Entries taken from a collection:
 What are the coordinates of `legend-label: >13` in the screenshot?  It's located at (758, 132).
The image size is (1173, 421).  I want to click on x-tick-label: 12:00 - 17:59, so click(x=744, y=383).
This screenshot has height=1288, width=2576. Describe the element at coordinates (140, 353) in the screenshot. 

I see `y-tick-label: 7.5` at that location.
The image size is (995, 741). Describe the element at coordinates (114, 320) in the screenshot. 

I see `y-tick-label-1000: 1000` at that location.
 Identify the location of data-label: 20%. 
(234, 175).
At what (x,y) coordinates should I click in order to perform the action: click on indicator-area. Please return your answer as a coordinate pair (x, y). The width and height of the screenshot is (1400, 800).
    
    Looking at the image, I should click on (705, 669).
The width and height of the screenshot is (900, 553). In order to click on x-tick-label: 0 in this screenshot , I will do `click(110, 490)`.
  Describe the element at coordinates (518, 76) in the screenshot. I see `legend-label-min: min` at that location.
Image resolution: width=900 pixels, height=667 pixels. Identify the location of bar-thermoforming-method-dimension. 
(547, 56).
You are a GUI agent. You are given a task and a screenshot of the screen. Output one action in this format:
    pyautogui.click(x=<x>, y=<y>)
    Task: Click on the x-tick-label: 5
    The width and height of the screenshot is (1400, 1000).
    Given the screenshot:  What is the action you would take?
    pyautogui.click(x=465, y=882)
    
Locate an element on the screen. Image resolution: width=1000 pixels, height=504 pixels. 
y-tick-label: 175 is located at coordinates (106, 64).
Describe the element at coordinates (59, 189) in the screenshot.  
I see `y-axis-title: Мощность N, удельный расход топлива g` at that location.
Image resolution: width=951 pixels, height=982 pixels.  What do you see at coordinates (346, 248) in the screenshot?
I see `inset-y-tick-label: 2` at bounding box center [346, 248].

## Work to complete
Could you repeat every line of this listing word for word?

## Written answer
 What are the coordinates of `legend-label: >13` in the screenshot?  It's located at (758, 132).
The image size is (1173, 421).  I want to click on x-tick-label: 12:00 - 17:59, so click(x=744, y=383).
This screenshot has height=1288, width=2576. Describe the element at coordinates (140, 353) in the screenshot. 

I see `y-tick-label: 7.5` at that location.
The image size is (995, 741). Describe the element at coordinates (114, 320) in the screenshot. 

I see `y-tick-label-1000: 1000` at that location.
 Identify the location of data-label: 20%. 
(234, 175).
At what (x,y) coordinates should I click in order to perform the action: click on indicator-area. Please return your answer as a coordinate pair (x, y). The width and height of the screenshot is (1400, 800).
    
    Looking at the image, I should click on (705, 669).
The width and height of the screenshot is (900, 553). In order to click on x-tick-label: 0 in this screenshot , I will do `click(110, 490)`.
  Describe the element at coordinates (518, 76) in the screenshot. I see `legend-label-min: min` at that location.
Image resolution: width=900 pixels, height=667 pixels. Identify the location of bar-thermoforming-method-dimension. 
(547, 56).
You are a GUI agent. You are given a task and a screenshot of the screen. Output one action in this format:
    pyautogui.click(x=<x>, y=<y>)
    Task: Click on the x-tick-label: 5
    The width and height of the screenshot is (1400, 1000).
    Given the screenshot:  What is the action you would take?
    pyautogui.click(x=465, y=882)
    
Locate an element on the screen. Image resolution: width=1000 pixels, height=504 pixels. 
y-tick-label: 175 is located at coordinates (106, 64).
Describe the element at coordinates (59, 189) in the screenshot.  
I see `y-axis-title: Мощность N, удельный расход топлива g` at that location.
Image resolution: width=951 pixels, height=982 pixels.  What do you see at coordinates (346, 248) in the screenshot?
I see `inset-y-tick-label: 2` at bounding box center [346, 248].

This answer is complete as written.